Start Entries provided

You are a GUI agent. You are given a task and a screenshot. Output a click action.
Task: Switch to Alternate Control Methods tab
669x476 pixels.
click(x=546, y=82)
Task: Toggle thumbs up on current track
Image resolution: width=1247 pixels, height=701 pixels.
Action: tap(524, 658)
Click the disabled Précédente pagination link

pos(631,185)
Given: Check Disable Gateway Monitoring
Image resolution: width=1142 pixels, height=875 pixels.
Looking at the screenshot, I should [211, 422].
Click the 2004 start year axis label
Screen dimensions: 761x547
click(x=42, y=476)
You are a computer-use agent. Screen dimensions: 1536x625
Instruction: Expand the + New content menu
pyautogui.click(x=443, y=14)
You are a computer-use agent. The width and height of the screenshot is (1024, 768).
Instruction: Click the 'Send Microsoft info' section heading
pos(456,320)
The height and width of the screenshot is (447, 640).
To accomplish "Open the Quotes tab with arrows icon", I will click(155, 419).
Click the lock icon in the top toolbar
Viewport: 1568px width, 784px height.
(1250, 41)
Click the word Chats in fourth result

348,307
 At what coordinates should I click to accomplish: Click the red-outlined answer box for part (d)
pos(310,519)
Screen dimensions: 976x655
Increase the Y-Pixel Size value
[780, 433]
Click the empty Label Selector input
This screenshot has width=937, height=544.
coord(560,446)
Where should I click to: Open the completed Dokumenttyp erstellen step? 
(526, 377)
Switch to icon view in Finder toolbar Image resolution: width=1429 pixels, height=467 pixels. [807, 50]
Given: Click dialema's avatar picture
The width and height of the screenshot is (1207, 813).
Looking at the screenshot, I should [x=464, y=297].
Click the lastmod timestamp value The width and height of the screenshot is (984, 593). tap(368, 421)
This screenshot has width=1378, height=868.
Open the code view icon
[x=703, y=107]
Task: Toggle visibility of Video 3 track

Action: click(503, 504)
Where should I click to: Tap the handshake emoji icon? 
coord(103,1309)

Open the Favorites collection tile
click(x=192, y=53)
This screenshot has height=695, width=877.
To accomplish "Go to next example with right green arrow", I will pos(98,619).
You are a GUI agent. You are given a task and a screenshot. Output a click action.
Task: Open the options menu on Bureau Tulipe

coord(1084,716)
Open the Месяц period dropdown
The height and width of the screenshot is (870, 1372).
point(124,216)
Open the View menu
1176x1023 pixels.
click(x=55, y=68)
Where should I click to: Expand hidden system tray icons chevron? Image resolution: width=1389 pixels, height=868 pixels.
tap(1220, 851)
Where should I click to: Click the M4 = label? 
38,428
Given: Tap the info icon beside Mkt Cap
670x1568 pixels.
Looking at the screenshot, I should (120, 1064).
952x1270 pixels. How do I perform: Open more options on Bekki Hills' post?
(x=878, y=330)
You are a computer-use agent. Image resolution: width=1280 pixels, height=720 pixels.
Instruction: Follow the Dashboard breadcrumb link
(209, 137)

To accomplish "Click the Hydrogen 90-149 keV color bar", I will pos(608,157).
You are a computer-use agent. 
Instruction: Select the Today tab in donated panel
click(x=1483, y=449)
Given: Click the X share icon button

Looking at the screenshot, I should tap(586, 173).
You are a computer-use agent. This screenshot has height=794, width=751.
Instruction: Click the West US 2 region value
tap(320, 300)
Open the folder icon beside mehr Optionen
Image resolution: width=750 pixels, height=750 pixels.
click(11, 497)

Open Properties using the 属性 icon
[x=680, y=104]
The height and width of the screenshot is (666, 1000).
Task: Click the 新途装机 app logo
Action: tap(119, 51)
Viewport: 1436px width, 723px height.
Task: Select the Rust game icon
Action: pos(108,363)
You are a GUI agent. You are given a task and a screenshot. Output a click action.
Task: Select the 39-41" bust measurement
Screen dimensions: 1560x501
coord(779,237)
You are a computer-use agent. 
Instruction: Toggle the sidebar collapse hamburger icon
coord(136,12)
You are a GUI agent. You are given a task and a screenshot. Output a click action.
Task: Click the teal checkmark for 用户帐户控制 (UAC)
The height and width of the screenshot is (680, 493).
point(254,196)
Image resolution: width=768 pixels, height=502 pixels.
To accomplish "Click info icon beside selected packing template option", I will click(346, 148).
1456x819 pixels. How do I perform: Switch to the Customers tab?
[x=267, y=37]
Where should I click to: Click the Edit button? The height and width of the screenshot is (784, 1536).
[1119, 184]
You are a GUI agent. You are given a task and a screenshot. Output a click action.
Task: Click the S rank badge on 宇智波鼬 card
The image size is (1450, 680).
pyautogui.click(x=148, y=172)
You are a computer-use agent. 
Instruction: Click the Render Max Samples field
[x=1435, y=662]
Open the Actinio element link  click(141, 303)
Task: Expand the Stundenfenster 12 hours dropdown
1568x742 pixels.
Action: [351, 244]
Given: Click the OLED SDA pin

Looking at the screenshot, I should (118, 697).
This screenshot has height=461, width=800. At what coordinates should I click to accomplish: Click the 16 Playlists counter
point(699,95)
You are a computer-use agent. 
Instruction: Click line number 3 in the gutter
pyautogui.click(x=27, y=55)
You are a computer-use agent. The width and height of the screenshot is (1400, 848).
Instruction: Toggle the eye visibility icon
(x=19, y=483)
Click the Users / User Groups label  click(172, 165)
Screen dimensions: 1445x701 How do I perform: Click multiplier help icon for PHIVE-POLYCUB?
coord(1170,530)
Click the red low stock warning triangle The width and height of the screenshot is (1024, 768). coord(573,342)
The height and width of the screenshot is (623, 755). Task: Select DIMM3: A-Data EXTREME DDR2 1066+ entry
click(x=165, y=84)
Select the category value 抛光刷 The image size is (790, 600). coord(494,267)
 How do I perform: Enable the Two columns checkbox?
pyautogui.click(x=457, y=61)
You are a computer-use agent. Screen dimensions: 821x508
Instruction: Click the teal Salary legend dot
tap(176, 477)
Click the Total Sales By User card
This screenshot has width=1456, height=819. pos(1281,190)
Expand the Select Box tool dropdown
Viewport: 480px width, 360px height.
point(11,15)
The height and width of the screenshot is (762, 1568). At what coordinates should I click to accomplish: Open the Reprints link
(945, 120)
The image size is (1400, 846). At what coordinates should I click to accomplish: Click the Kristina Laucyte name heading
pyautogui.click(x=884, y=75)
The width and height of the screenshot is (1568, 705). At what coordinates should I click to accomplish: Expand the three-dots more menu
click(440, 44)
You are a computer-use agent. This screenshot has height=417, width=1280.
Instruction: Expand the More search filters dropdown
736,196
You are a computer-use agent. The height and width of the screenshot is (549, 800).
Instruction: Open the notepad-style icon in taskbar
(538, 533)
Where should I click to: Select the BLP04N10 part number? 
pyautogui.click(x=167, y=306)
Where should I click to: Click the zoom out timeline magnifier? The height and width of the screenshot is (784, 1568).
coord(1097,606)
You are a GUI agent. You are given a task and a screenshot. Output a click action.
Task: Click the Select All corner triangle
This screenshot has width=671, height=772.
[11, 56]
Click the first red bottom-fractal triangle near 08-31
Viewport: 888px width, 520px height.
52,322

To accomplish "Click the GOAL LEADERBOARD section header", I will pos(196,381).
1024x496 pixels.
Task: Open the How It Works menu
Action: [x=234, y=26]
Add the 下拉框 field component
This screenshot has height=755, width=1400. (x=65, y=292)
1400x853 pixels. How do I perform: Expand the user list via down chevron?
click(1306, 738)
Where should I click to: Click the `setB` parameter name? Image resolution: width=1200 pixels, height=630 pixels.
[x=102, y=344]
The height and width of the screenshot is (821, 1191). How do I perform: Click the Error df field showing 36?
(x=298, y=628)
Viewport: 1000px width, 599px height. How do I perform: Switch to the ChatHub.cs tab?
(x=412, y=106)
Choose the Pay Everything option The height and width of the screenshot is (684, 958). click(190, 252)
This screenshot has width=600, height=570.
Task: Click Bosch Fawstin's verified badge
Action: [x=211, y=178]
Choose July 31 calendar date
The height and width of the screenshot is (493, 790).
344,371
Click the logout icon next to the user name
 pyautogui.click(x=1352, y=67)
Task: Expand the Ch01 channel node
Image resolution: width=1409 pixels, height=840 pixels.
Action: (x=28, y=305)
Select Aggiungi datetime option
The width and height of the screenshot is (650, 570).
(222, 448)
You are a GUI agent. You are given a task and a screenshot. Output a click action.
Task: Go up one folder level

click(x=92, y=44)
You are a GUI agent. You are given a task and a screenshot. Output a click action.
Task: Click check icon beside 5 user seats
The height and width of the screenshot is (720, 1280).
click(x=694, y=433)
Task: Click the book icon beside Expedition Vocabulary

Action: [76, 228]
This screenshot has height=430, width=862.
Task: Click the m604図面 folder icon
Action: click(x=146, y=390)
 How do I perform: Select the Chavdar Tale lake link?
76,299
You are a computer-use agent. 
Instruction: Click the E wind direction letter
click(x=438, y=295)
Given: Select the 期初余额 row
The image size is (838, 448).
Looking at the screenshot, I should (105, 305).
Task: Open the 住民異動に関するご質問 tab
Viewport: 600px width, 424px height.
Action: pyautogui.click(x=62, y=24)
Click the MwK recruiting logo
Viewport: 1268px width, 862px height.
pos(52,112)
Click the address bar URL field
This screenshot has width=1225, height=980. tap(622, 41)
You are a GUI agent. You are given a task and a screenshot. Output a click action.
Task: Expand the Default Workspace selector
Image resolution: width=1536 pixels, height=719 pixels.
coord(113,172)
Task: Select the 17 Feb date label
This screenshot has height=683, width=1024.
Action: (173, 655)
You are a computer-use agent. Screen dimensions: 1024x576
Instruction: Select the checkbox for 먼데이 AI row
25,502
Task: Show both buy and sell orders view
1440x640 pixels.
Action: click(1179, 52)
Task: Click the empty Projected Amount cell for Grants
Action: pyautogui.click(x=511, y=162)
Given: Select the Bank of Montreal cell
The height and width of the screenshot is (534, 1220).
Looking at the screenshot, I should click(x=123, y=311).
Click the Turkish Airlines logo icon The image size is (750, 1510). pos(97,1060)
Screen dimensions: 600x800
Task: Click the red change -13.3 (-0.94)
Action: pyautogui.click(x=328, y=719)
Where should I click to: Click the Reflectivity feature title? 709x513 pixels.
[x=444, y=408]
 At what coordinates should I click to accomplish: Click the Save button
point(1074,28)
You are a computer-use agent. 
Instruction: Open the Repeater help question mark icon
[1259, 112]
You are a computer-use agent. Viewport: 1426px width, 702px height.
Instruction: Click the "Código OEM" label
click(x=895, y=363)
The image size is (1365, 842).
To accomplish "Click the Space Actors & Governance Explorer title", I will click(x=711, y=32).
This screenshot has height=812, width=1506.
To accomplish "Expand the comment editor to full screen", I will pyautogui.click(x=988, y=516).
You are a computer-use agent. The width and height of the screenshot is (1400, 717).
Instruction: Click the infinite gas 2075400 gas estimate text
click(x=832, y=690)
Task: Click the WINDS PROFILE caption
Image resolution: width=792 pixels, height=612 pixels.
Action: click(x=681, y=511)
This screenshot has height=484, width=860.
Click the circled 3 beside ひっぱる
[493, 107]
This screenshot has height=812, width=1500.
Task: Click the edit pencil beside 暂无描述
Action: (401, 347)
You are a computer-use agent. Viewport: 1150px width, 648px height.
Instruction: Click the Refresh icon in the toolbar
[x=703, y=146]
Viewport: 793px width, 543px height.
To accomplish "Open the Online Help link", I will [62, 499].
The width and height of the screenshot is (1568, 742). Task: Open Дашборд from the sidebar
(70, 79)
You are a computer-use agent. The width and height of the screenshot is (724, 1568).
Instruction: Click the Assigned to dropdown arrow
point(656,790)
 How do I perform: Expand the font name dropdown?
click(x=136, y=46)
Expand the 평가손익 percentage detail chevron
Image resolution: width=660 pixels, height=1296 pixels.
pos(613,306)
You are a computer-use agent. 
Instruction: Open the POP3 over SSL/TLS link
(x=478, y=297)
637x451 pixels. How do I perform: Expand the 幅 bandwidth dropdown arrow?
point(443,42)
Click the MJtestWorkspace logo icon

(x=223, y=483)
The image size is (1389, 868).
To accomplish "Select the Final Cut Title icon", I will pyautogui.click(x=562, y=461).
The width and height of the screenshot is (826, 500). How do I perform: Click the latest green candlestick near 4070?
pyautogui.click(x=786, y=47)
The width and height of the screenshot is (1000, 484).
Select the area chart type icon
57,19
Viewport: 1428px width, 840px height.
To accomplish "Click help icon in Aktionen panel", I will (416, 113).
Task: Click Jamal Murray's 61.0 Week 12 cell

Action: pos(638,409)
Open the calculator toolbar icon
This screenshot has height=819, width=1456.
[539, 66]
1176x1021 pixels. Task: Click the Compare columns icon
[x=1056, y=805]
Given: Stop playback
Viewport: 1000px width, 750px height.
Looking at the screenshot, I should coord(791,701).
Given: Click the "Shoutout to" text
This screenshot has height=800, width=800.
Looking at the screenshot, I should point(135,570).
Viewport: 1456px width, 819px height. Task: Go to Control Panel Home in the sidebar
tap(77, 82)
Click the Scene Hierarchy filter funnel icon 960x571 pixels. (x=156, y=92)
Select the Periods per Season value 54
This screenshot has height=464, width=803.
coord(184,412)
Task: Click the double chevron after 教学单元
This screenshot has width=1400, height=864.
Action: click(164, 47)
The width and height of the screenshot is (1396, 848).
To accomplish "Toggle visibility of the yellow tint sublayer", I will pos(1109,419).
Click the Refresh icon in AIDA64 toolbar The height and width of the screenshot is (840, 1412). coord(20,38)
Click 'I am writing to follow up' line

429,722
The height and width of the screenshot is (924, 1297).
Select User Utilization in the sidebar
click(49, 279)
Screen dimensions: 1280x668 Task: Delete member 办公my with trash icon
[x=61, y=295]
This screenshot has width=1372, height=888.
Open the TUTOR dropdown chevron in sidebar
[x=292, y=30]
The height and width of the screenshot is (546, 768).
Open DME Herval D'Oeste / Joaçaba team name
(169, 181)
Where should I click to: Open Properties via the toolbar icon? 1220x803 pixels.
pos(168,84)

End Entries provided

# Problem details:
Copy word for word the lines above, from the line that contains "Given: Click the OLED SDA pin" through the line that contains "tap(176, 477)", keeping both of those lines.

# Expected answer:
Given: Click the OLED SDA pin

Looking at the screenshot, I should (118, 697).
This screenshot has height=461, width=800. At what coordinates should I click to accomplish: Click the 16 Playlists counter
point(699,95)
You are a computer-use agent. 
Instruction: Click line number 3 in the gutter
pyautogui.click(x=27, y=55)
You are a computer-use agent. The width and height of the screenshot is (1400, 848).
Instruction: Toggle the eye visibility icon
(x=19, y=483)
Click the Users / User Groups label  click(172, 165)
Screen dimensions: 1445x701 How do I perform: Click multiplier help icon for PHIVE-POLYCUB?
coord(1170,530)
Click the red low stock warning triangle The width and height of the screenshot is (1024, 768). coord(573,342)
The height and width of the screenshot is (623, 755). Task: Select DIMM3: A-Data EXTREME DDR2 1066+ entry
click(x=165, y=84)
Select the category value 抛光刷 The image size is (790, 600). coord(494,267)
 How do I perform: Enable the Two columns checkbox?
pyautogui.click(x=457, y=61)
You are a computer-use agent. Screen dimensions: 821x508
Instruction: Click the teal Salary legend dot
tap(176, 477)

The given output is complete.